Altair Basic Charting

This notebook seeks to walk you through many of the basic chart types you're going to be building with Altair, such as line charts, bar charts, histograms, etc.


In [12]:
import random

from IPython.display import HTML, display
import numpy as np
import pandas as pd

import altair.api as alt
from altair import html

First we're going to generate some data that might be representative of datasets you're using. Altair works with Pandas DataFrames, so our examples will move from regular Python data structures to DataFrames.

First we're going to create a simple bar chart out of an iterable of x/y pairs. We'll first encode the col_1 and col_2 data to x and y, and then specify widths/heights. Vega-lite has faceting built-in, so it has two dimension specifications:

  • width/height: The width/height of the entire chart
  • singleWidth/singleHeight: The width/height of a single facet

In the following example, we only have one facet, so we'll bound our box appropriately.


In [13]:
# Dict of lists
list_data = {'col_1': [1, 2, 3, 4, 5, 6, 7], 
             'col_2': [10, 20, 30, 20, 15, 30, 45]}

df = pd.DataFrame(list_data)
fig_1 = (alt.Viz(list_data)
            .encode(x="col_1", y="col_2")
            .configure(width=600, height=400, 
                       singleWidth=500, singleHeight=300))

Let's take a look a quick look at our dat encoding


In [14]:
fig_1.encoding.x, fig_1.encoding.y


Out[14]:
({'name': 'col_1', 'type': 'Q', 'bin': False},
 {'name': 'col_2', 'type': 'Q', 'bin': False})

As you can see, Altair figured out that both data types where Quantitative, or Q. Let's make a chart:


In [15]:
out = html.render(fig_1)
display(HTML(html.render(fig_1)))


By default Altair created a scatterplot with a Quantitative axis. Let's take a look at similar data, but with categorical types in the first column.


In [16]:
list_data = {'col_1': ['A', 'B', 'C', 'D', 'E', 'F', 'G'], 
             'col_2': [10, 20, 30, 20, 15, 30, 45]}
df = pd.DataFrame(list_data)
fig_2 = (alt.Viz(list_data)
            .encode(x="col_1:O", y="col_2:Q")
            .configure(width=600, height=400, 
                       singleWidth=500, singleHeight=300)
            .bar())
fig_2.encoding.x.band = alt.Band(size=60)
display(HTML(html.render(fig_2)))


You'll see a couple things above. First is that we presented some type hints for the x and y encoding that were parsed by Altair. Second is that the band on the x encoding above was important- this dictates the width of each categorical element on that axis. In the case of Ordinal or Nominal data (O or N), the band width determines the total chart width.
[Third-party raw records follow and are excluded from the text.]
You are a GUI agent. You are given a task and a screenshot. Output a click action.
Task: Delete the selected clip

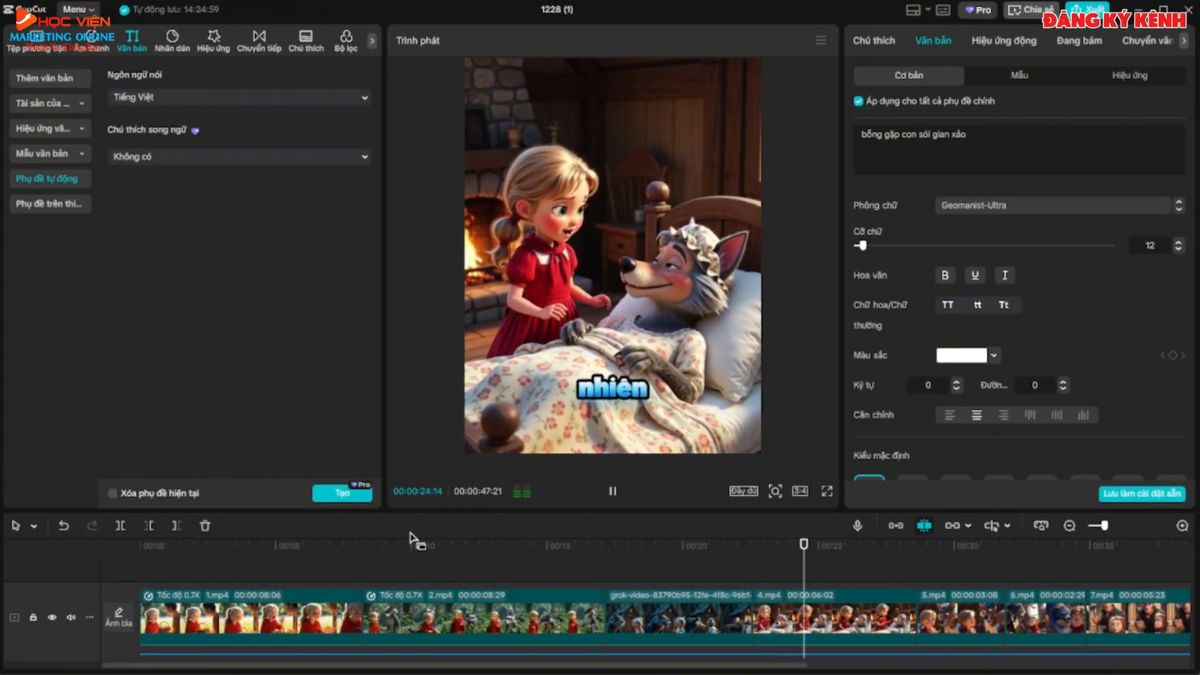[x=206, y=525]
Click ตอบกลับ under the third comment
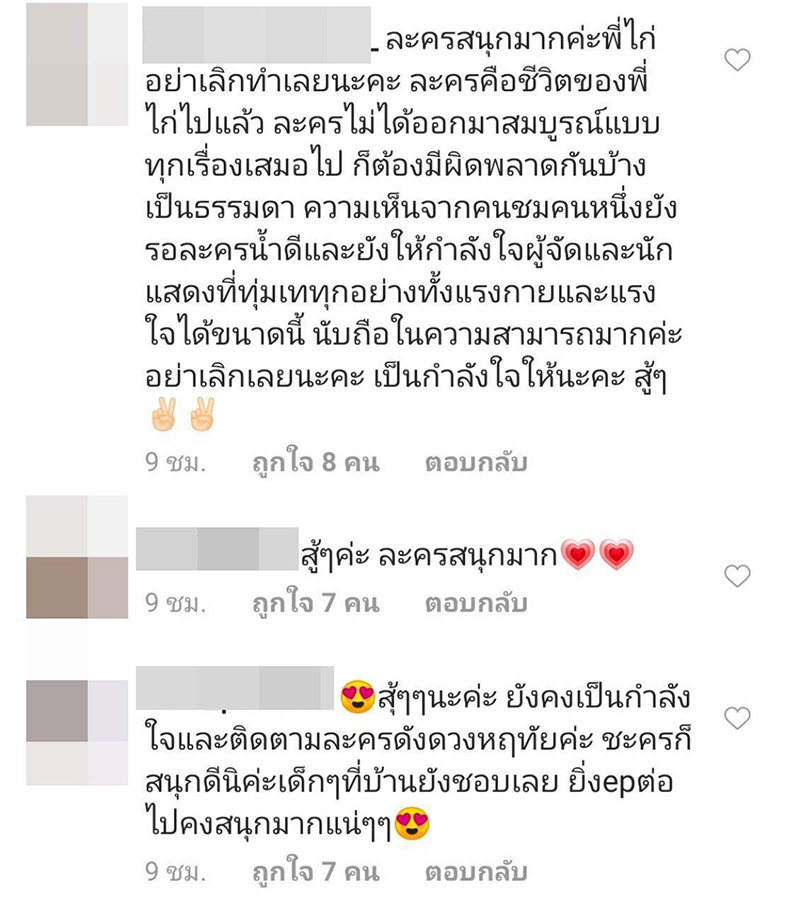This screenshot has height=906, width=800. (x=476, y=872)
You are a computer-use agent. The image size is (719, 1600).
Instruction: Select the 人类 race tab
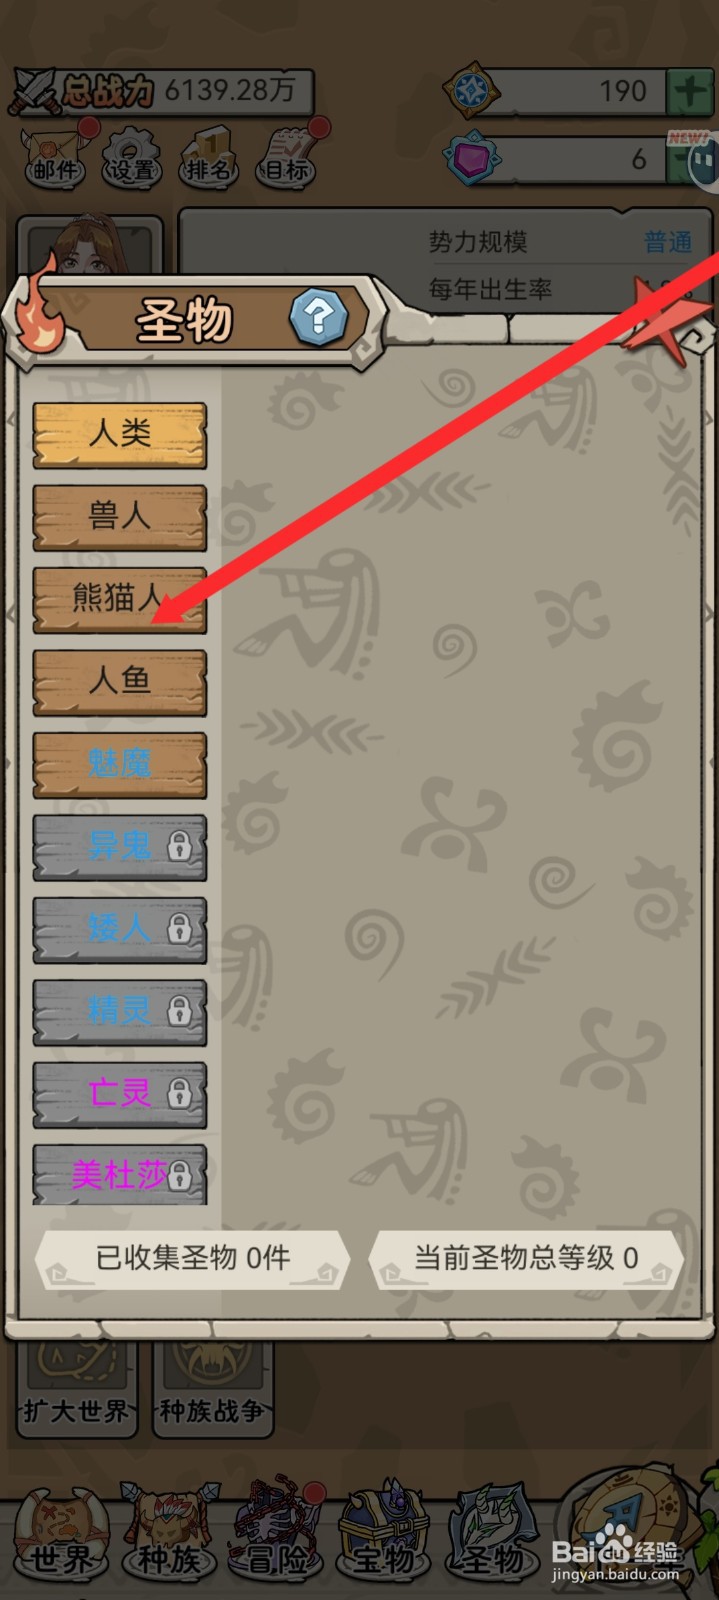(x=120, y=435)
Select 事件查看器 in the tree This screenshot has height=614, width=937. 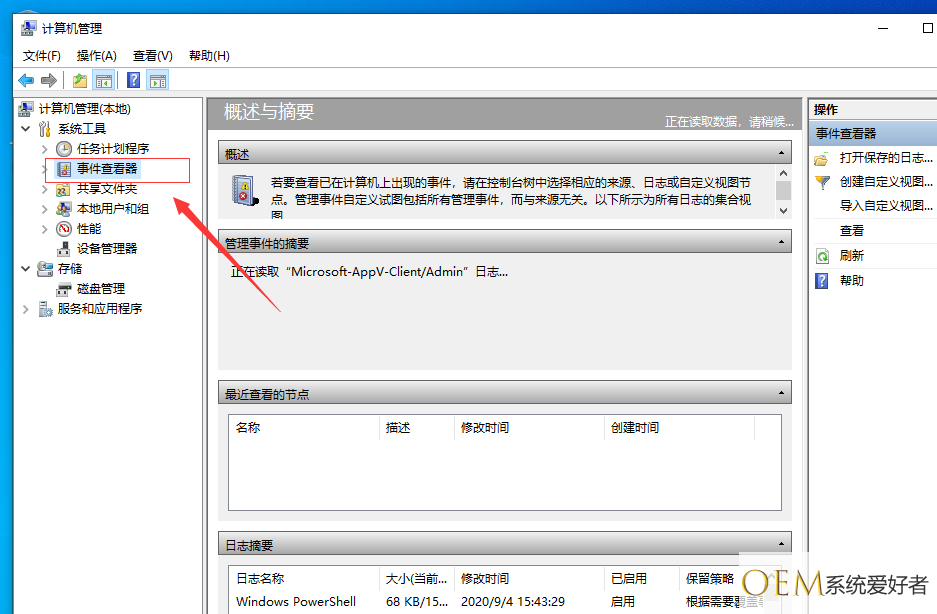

However, you might not want to spend a lot of time fiddling with band widths and so on. If you just want to create a single chart and fiddle with the dimensions, you can use the set_single_dims helper;


In [17]:
df = pd.DataFrame(list_data)
fig_3 = (alt.Viz(list_data)
            .encode(x="col_1", y="col_2")
            .set_single_dims(width=500, height=300)
            .circle())
display(HTML(html.render(fig_3)))


Altair supports some higher-level charts, such as histograms. For these high-level charts, you can pass your x-encoding straight into the hist method call:


In [18]:
normal = np.random.normal(size=1000)
df = pd.DataFrame({"normal": normal})
fig_4 = (alt.Viz(df)
            .hist(x="normal:O", bins=20)
            .configure(width=700, height=500, 
                       singleHeight=300))
# Band width will largely depend on your number of bins
fig_4.encoding.x.band = alt.Band(size=30)
display(HTML(html.render(fig_4)))


/Users/robstory/src/altair/env/lib/python3.4/site-packages/pandas/core/internals.py:956: FutureWarning: comparison to `None` will result in an elementwise object comparison in the future.
  return self._try_coerce_result(func(values, other))

You can also facet histograms by a second column/dimension, using the color keyword in the hist call:


In [19]:
normal = np.random.normal(size=1000)
cats = np.random.choice(["A", "B", "C", "D"], size=1000)
df = pd.DataFrame({"normal": normal, "cats": cats})
fig_5 = (alt.Viz(df)
            .hist(x="normal:O", color="cats", bins=20)
            .configure(width=700, height=500, 
                       singleHeight=300))
# Band width will largely depend on your number of bins
fig_5.encoding.x.band = alt.Band(size=30)
display(HTML(html.render(fig_5)))


/Users/robstory/src/altair/env/lib/python3.4/site-packages/pandas/core/internals.py:956: FutureWarning: comparison to `None` will result in an elementwise object comparison in the future.
  return self._try_coerce_result(func(values, other))

We can also build line charts with Time dimension types. The following example also uses the aggregation shorthand to average the y-values.


In [20]:
cats = ['y1', 'y2', 'y3', 'y4']
date_cats = pd.Categorical.from_array(pd.date_range('1/1/2015', periods=365, freq='D')).astype(str)
date_data = {"date": date_cats,
             "values": np.random.randint(0, 100, size=365),
             "categories": np.random.choice(cats, size=365)}
df = pd.DataFrame(date_data)
fig_6 = (alt.Viz(df)
            .encode(x="date:T", y="avg(values):Q")
            .configure(width=900, height=500, singleHeight=400)
            .line())
fig_6.encoding.x.band = alt.Band(size=50)
fig_6.encoding.x.timeUnit = "month"
display(HTML(html.render(fig_6)))


/Users/robstory/src/altair/env/lib/python3.4/site-packages/pandas/core/internals.py:956: FutureWarning: comparison to `None` will result in an elementwise object comparison in the future.
  return self._try_coerce_result(func(values, other))